On September 1, the CFPB issued a Notice of Proposed Rulemaking (NPRM) to implement Section 1071 of the Dodd-Frank Act, which amended the Equal Credit Opportunity Act (ECOA) to require financial institutions to collect and report data regarding credit applications made by women-owned, minority-owned, and small businesses (we previously discussed the proposed rule in an earlier Consumer Finance & FinTech Blog post here).  The proposed rulemaking is an expansive 918 pages and the CFPB provides both a summary and table of contents to assist industry participants in their review and comments.

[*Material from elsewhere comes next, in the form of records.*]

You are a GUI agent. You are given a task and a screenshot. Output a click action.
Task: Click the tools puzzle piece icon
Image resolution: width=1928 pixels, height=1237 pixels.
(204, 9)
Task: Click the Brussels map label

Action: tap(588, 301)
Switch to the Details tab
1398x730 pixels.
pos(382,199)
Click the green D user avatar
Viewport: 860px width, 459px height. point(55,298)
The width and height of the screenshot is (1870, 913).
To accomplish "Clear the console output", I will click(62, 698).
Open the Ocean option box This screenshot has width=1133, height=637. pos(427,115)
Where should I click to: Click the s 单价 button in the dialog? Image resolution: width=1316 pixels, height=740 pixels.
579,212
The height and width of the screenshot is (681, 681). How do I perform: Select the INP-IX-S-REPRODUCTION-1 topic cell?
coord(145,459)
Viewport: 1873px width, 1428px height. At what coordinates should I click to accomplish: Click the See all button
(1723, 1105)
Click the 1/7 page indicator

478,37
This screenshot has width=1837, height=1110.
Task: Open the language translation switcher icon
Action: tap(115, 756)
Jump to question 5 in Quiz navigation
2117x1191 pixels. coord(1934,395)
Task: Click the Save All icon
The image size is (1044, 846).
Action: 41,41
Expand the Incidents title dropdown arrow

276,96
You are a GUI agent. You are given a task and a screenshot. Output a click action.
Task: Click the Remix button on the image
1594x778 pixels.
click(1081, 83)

Section 1071’s statutory purposes are to facilitate enforcement of fair lending laws by requiring the collection of data on “the race, sex, and ethnicity of the principal owners of the business.”  Among other things, the proposed rule includes the following highlights:

  • Covered Financial Institutions. The NPRM’s data collection requirements apply to financial institutions that have originated at least 25 covered credit transactions to small businesses within the preceding two calendar years.
  • Covered Credit Transaction. The NPRM requires that covered credit transactions be an “extension of business credit” that is not a trade credit, public utilities credit, securities credit, and incidental credit.  Thus, it also includes, among other things, loans, lines of credit, credit cards, and merchant cash advances.  Factoring, leases, consumer-designated credit used for business purposes, and credit secured by certain investment properties are not covered credit transactions.
  • Small Business. The NPRM borrows from the Small Business Administration’s definition of “small business concern” and applies to those that had $5 million or less in gross annual revenue for its preceding fiscal year.
  • Data Points. A covered financial institution would be required to collect and report certain data points mandated by statute.  For the collection of data that is self-reported by the applicant, the financial institution is generally not required to verify the information.
  • Implementation period. Comments on the NPRM will be due no later than 90 days after the date it is published in the Federal Register.  Covered financial institutions would be required to report their data on June 1 of the following year.  Compliance with the final rule would not be required until approximately 18 months after the final rule is published.

Putting It Into Practice:  The CFPB’s proposed rule illustrates the recent trend – on both federal and state levels – of the substantial compliance and regulatory burdens on financial services companies offering credit to small businesses.  For instance, the Department of Financial Protection and Innovation (DFPI) in California recently proposed new regulations on unfair, deceptive, and abusive acts and practices (UDAAP) in connection with small businesses lending. And while not as extensive as the Section 1071 reporting requirements, the DFPI also proposes a new reporting requirement for anyone offering commercial financing to small businesses in California, regardless of whether they are licensed under the California Financing Law.  As regulatory scrutiny over small business lending appears to be increasing, it is vital that institutions carefully review and understand any new rules that may impact their businesses as part of their compliance process.  Small business lenders should be especially concerned because 1071 data will likely be a launching pad for the CFPB and others to embark on supervisory exams and enforcement actions in the near future.